# PROBLEM
In the listing below, find the line containing "Select the Accounts briefcase icon" and the line containing "You are a GUI", then copy exactly everything from the first through the second, except the pictures.

Start of PROVIDED RECORDS

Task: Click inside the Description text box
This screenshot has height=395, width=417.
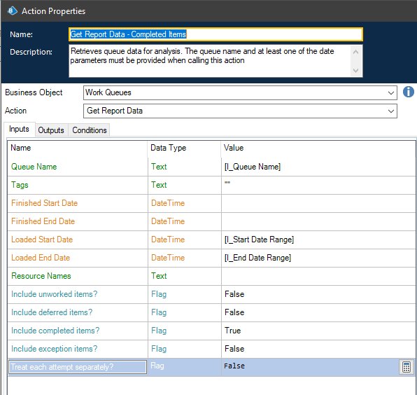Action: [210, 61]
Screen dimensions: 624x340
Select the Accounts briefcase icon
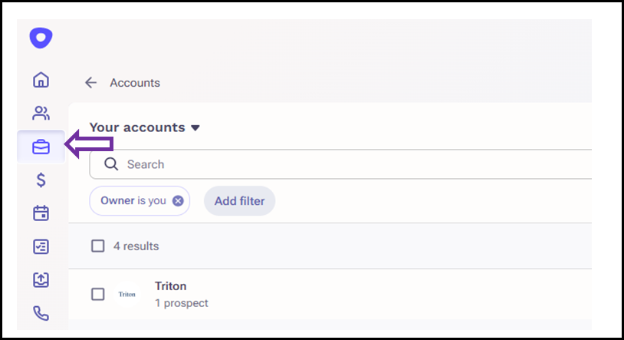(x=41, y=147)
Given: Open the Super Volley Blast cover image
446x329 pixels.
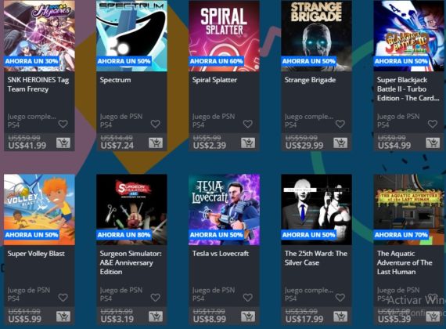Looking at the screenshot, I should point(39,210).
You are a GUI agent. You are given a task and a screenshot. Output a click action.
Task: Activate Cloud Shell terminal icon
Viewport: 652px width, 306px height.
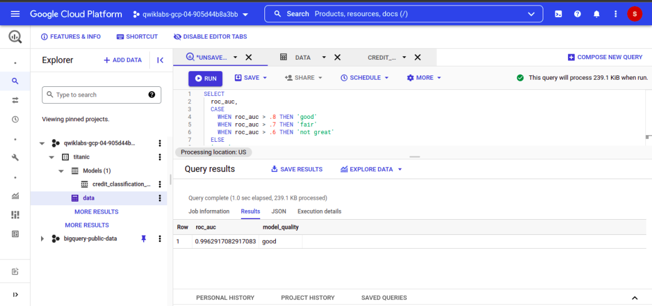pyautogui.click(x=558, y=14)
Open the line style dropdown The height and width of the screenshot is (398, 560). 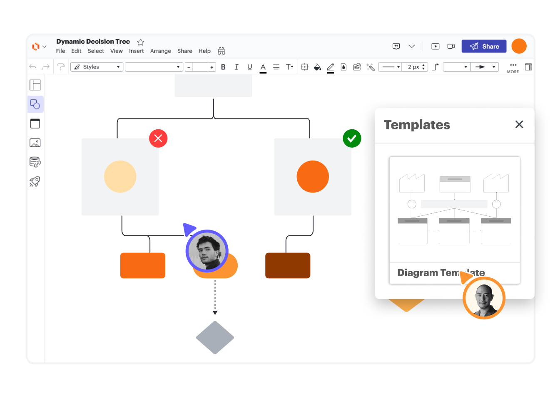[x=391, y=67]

End of PROVIDED RECORDS
Start of PROVIDED RECORDS

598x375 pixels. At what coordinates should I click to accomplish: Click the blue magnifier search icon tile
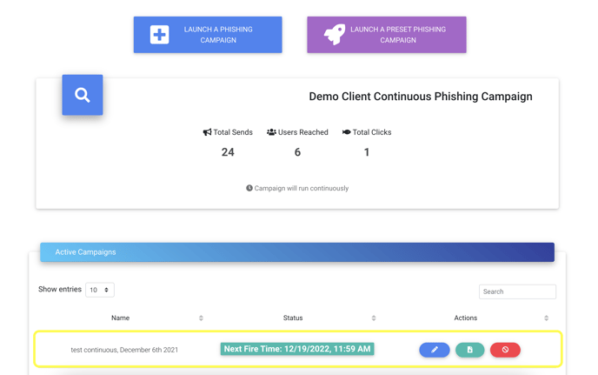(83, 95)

End of PROVIDED RECORDS

# SOLUTION TO THIS TASK
Select the Accounts briefcase icon
(x=41, y=147)
Given: Open the Super Volley Blast cover image
446x329 pixels.
Looking at the screenshot, I should point(39,210).
You are a GUI agent. You are given a task and a screenshot. Output a click action.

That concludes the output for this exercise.